Frege vergleicht den Begriff mit einem Bezirk und sagt: einen unklar begrenzten Bezirk könne man überhaupt keinen Bezirk nennen. Das heißt wohl, wir können mit ihm nichts anfangen. – Aber ist es sinnlos zu sagen: »Halte dich ungefähr hier auf«? Denk dir, ich stünde mit einem Andern auf einem Platz und sagte dies. Dabei werde ich nicht einmal irgend eine Grenze ziehen, sondern etwa mit der Hand eine zeigende Bewegung machen – als zeigte ich ihm einen bestimmten ''Punkt''. Und gerade so erklärt man etwa, was ein Spiel ist. Man gibt Beispiele und will, daß sie in einem gewissen Sinn verstanden werden. – Aber mit diesem Ausdruck meine ich nicht: er solle nun in diesen Beispielen das Gemeinsame sehen, welches ich – aus irgend einem Grunde – nicht aussprechen konnte. Sondern: er solle diese Beispiele nun in bestimmter Weise ''verwenden''. Das Exemplifizieren ist hier nicht ein ''indirektes'' Mittel der Erklärung, – in Ermanglung eines Bessern.

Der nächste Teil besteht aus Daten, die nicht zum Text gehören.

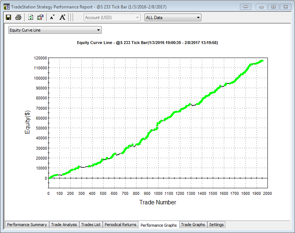Image resolution: width=295 pixels, height=233 pixels.
Task: Maximize the performance report window
Action: pos(273,7)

Denn, mißverstanden kann auch jede allgemeine Erklärung werden. ''So'' spielen wir eben das Spiel. (Ich meine das Sprachspiel mit dem Wort »Spiel«.)
'''72'''. ''Das Gemeinsame sehen''. Nimm an, ich zeige jemand verschiedene bunte Bilder, und sage: »Die Farbe, die du in allen siehst, heißt ›Ocker‹.« – Das ist eine Erklärung, die verstanden wird, indem der Andere aufsucht und sieht, was jenen Bildern gemeinsam ist. Er kann dann auf das Gemeinsame blicken, darauf zeigen.
Vergleiche damit: Ich zeige ihm Figuren verschiedener Form, alle in der gleichen Farbe gemalt und sage: »Was diese miteinander gemein haben, heißt ›Ocker‹«.
Und vergleiche damit: Ich zeige ihm Muster verschiedener Schattierungen von Blau und sage: »Die Farbe, die allen gemeinsam ist, nenne ich ›Blau‹«.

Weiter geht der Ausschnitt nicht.